Work task
Look through the data below. Collect every line where the word "category" occurs.

Entries supplied
=== Section Start ===
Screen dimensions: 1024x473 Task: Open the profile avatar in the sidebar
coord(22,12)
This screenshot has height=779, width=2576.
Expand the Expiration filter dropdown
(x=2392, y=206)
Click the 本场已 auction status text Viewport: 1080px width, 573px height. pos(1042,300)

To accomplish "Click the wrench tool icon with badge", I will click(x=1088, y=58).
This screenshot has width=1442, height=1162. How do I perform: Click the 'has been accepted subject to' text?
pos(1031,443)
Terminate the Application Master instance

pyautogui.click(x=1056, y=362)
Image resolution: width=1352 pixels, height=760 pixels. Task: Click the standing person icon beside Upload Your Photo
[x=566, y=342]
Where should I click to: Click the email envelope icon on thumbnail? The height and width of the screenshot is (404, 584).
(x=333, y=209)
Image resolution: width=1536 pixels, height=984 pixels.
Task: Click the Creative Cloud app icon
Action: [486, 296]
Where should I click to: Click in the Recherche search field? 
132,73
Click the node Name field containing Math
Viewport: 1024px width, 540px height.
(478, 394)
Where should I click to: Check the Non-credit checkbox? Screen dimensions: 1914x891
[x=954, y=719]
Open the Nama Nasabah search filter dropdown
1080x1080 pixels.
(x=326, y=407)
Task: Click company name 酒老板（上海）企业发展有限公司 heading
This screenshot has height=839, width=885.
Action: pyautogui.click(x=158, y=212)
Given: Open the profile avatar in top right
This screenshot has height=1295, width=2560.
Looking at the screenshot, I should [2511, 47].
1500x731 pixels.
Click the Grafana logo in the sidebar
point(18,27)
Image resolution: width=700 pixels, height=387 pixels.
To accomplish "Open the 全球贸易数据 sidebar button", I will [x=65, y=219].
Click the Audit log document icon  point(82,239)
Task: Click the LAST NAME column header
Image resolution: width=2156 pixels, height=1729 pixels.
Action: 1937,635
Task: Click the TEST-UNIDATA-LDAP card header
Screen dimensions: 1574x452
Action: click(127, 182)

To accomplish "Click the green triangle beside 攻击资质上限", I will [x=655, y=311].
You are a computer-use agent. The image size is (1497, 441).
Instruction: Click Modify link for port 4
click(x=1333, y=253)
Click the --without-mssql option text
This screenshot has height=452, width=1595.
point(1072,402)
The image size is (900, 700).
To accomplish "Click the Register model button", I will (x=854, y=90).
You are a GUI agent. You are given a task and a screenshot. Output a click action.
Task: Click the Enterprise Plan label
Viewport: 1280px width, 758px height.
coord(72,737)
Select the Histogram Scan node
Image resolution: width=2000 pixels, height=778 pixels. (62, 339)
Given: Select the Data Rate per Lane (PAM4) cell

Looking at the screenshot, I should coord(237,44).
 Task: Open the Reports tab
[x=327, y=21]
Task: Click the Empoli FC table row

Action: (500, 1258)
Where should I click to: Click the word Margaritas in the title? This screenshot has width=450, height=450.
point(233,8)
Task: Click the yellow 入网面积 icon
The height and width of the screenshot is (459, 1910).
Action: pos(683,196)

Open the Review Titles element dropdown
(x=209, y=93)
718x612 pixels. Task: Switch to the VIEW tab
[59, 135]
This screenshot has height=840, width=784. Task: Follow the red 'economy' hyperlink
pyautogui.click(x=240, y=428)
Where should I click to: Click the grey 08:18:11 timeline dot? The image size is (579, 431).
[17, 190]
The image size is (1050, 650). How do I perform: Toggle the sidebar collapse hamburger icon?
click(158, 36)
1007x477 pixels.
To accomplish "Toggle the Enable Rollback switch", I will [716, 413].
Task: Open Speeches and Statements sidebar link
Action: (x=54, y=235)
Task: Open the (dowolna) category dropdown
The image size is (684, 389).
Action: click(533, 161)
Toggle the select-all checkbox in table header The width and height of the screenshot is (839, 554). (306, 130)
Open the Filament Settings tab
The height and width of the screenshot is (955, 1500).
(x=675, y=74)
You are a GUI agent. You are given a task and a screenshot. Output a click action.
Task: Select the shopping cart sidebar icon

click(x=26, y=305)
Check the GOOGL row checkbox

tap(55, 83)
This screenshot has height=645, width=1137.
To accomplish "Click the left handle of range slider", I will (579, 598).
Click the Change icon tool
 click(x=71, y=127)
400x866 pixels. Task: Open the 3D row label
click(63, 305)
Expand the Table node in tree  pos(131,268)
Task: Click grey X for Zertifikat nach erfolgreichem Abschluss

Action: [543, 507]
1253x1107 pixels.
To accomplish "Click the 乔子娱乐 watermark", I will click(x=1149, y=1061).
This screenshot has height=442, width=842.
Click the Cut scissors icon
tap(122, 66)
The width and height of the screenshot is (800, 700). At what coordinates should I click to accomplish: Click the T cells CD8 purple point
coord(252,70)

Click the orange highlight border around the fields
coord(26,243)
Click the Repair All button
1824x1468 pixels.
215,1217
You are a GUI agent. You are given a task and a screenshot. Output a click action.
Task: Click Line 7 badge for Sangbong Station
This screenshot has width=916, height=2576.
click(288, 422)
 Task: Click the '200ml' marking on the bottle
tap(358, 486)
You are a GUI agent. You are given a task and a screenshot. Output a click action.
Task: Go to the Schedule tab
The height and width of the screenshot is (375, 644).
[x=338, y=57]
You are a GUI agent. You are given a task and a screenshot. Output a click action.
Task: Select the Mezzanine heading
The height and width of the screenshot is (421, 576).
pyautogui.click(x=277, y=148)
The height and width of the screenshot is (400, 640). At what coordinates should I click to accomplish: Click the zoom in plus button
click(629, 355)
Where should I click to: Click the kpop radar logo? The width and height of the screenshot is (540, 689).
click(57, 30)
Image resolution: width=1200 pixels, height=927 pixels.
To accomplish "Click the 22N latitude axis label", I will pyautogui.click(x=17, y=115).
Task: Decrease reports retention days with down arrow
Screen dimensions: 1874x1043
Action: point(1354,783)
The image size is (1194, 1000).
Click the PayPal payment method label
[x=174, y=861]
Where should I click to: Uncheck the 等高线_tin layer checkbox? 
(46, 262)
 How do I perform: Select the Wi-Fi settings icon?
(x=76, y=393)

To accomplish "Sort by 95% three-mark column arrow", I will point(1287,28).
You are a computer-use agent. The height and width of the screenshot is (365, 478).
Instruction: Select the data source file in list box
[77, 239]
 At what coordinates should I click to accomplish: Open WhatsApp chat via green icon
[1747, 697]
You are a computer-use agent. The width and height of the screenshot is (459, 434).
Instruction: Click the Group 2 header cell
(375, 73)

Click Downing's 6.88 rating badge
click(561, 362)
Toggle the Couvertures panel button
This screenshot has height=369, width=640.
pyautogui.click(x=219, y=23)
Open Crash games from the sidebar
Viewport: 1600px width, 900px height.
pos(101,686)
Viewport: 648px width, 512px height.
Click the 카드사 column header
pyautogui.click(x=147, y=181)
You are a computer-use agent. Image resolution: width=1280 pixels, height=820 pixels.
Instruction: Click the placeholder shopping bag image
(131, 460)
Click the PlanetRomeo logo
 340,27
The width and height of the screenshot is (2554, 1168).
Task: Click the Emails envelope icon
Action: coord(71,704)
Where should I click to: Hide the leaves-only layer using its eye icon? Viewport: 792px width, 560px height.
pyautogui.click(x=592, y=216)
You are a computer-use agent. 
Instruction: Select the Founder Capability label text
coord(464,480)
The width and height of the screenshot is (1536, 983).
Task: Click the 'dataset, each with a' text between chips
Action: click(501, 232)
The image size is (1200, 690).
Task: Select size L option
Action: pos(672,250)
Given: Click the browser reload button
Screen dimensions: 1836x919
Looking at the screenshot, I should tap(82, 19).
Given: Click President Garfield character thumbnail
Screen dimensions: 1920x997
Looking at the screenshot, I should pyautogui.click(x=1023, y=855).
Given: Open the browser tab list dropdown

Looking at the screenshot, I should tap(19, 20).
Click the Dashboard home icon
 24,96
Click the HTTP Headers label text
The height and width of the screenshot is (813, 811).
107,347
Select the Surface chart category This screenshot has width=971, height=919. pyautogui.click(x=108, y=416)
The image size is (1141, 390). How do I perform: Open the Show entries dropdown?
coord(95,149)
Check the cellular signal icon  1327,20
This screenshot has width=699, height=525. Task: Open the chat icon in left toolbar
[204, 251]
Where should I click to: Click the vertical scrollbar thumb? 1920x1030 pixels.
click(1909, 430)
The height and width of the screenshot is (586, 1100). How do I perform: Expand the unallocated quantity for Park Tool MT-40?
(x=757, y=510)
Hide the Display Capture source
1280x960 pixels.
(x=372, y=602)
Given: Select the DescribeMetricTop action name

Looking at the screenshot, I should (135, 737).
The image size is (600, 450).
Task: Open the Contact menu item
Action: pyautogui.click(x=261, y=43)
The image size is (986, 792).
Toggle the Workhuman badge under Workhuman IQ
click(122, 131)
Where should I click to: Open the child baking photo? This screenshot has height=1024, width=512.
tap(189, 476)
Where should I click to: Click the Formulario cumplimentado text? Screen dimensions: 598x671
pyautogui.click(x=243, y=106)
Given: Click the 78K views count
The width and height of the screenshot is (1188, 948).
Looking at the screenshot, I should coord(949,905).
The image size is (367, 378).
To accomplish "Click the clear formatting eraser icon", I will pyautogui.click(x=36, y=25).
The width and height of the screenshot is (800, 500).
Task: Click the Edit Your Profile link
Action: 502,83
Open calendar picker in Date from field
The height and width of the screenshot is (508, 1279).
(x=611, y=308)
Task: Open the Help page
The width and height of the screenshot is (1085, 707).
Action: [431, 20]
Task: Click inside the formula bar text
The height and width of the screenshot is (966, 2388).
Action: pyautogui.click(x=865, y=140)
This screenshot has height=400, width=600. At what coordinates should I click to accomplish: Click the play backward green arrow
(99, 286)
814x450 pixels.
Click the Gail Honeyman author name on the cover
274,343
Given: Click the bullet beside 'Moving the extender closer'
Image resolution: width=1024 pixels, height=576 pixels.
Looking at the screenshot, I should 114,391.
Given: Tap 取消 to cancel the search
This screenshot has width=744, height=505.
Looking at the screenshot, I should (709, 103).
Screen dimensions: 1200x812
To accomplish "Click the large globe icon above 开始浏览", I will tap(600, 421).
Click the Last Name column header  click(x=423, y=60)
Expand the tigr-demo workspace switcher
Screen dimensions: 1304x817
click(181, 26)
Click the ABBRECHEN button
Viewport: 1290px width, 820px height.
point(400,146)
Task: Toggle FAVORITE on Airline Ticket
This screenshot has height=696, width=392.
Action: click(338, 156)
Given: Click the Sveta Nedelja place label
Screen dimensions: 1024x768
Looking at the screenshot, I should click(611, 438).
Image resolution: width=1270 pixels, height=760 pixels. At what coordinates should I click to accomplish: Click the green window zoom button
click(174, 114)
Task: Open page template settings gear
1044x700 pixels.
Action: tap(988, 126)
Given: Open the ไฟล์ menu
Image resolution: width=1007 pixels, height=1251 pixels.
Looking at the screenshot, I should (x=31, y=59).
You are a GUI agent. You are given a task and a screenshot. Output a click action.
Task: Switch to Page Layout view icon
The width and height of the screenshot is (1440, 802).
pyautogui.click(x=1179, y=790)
=== Section End ===
Answer below
Task: Open the (dowolna) category dropdown
Select the Surface chart category This screenshot has width=971, height=919. pyautogui.click(x=108, y=416)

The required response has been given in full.